Hosea begins by thinking back on glory days. Speaking of...
The author speaks about the way in which Israel had grown, like a "luxuriant vine." But this reminiscing comes to a quick conclusion, actually it is only one verse, and then he begins to lay into Israel in vs.2 like he had before. There is a mourning because they had lost their king because they did not fear the Lord.
He portrays the mourning and the trembling of the inhabitants because the glory of Israel had departed. It had departed because people were offering up sacrifices to false idols and priests had aligned themselves with false gods and idols. The places will be abandoned and the people will no longer know their God and their God will be ashamed of them. It sounds a lot like Genesis 6:6 where we read "and the Lord was sorry that he had made humankind on the earth, and it grieved him to his heart." Now that is pretty serious.

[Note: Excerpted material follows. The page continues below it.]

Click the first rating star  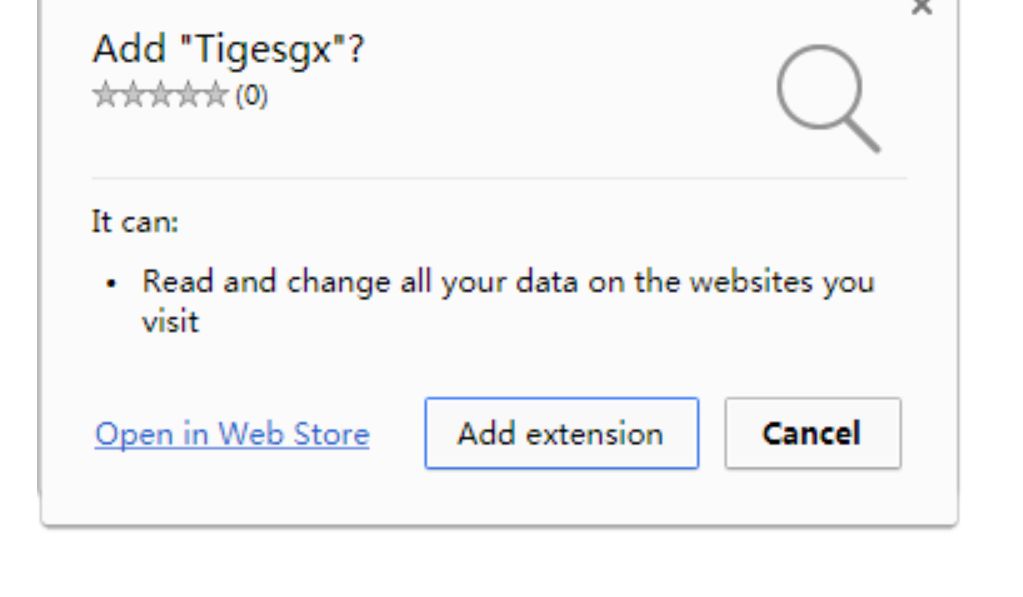104,96
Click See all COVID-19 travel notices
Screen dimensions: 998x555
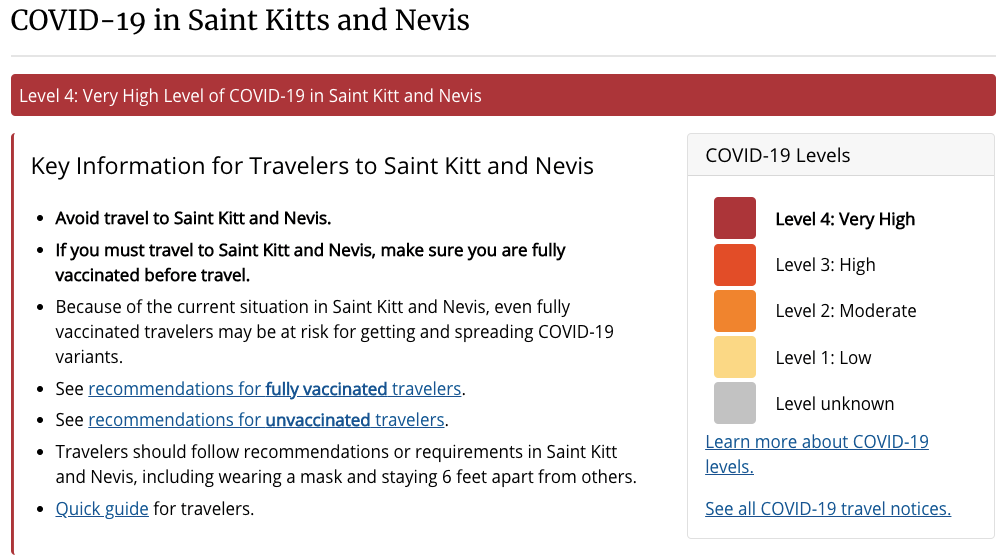click(827, 509)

But there is still a way forward and you see that in vs.12 where we read: "sow for yourselves righteousness; reap steadfast love; break up your fallow ground; for it is time to seek the Lord, that he may come rain righteousness upon you." It sounds a lot like: "forgive us our debts as we forgive our debtors." I know that the phrase the Lord helps those who help themselves is not in the Bible, but there is a bit of a tendency in these verses to point us in that direction. It is completely contrary to our theological Protestant stance, but there has to be some motivation on the part of people in order to reap, as this chapter states, the full benefits of the Lord.